Copy the listing exactly, please, and keep every picture out of it.

> _RECORD EXCERPTS_
Content starts

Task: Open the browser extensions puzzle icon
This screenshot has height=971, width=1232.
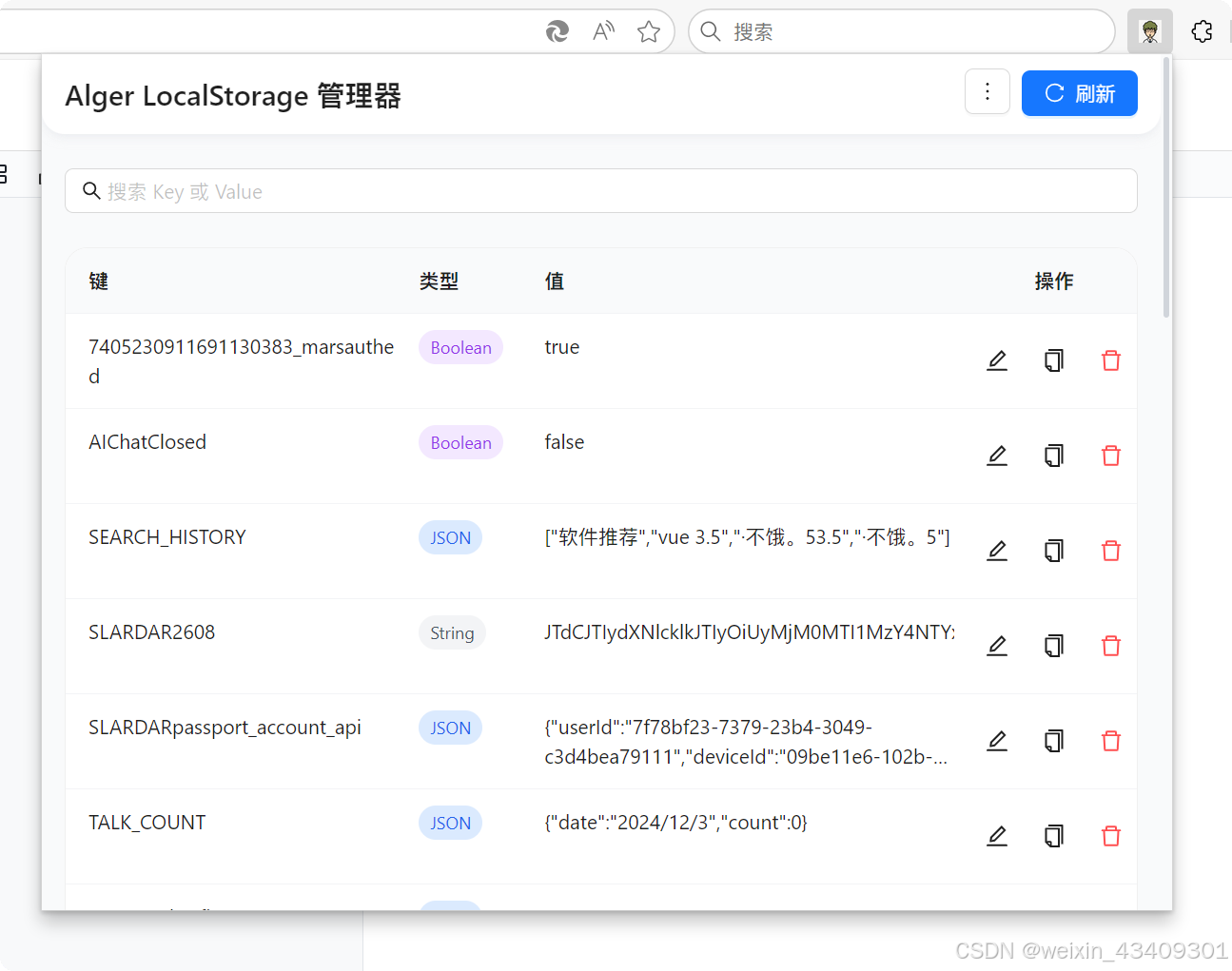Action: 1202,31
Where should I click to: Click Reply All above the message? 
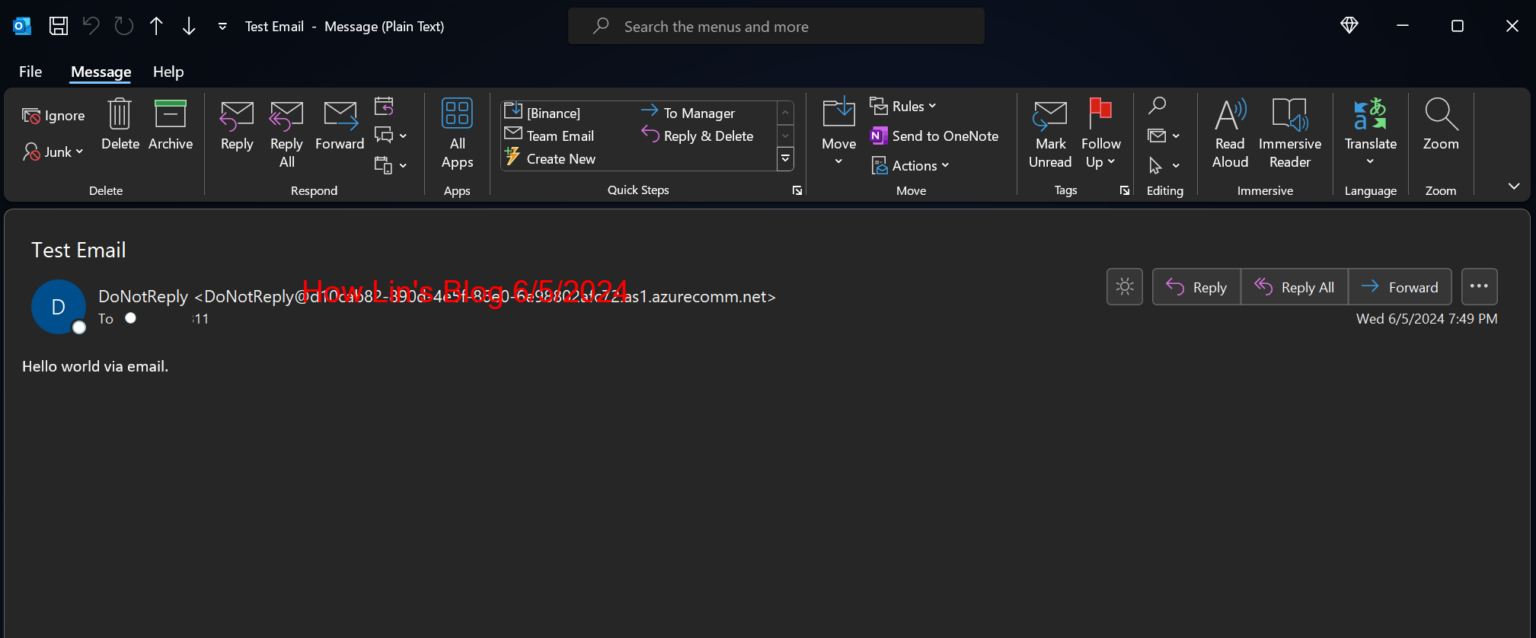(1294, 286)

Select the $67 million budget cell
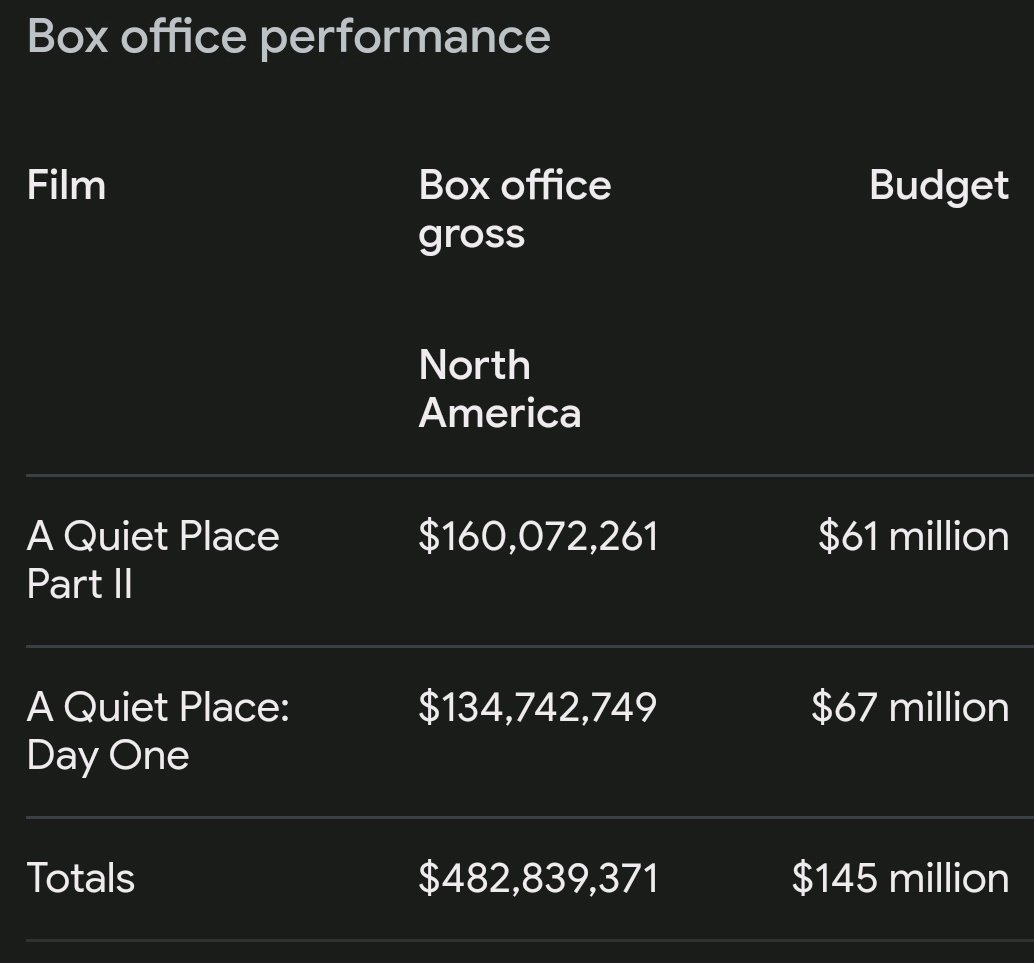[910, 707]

Content ends

> _ANSWER TO THIS PROBLEM_
Task: Open the browser extensions puzzle icon
This screenshot has height=971, width=1232.
Action: 1202,31
Where should I click to: Click Reply All above the message? 
(1294, 286)

Select the $67 million budget cell
[910, 707]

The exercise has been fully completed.